Exercise prompt »
Find and copy each line in the material below where the string "computer" occurs.

Material provided »
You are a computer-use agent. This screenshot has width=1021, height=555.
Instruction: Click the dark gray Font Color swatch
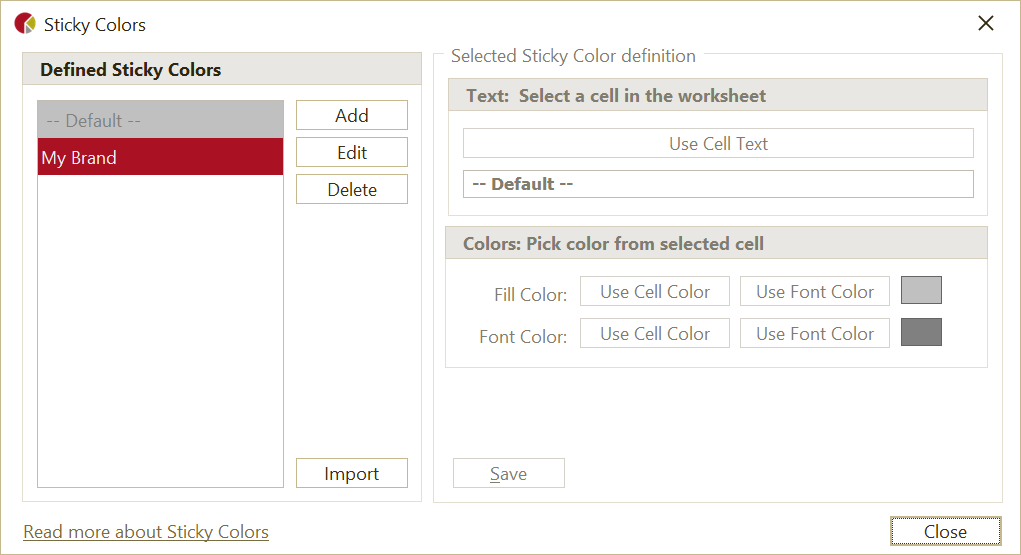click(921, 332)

---

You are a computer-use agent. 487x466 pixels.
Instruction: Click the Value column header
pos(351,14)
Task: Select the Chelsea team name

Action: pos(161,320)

* * *

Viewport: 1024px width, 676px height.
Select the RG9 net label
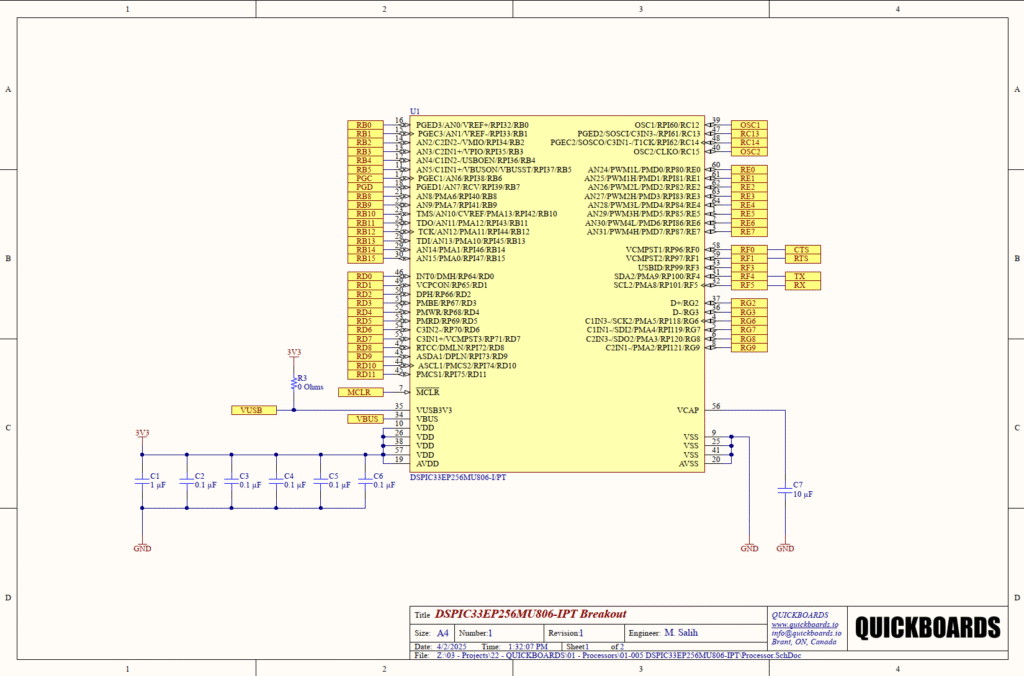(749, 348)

Result below »
You are a computer-use agent. This screenshot has width=1021, height=555.
You are a computer-use agent. 487x466 pixels.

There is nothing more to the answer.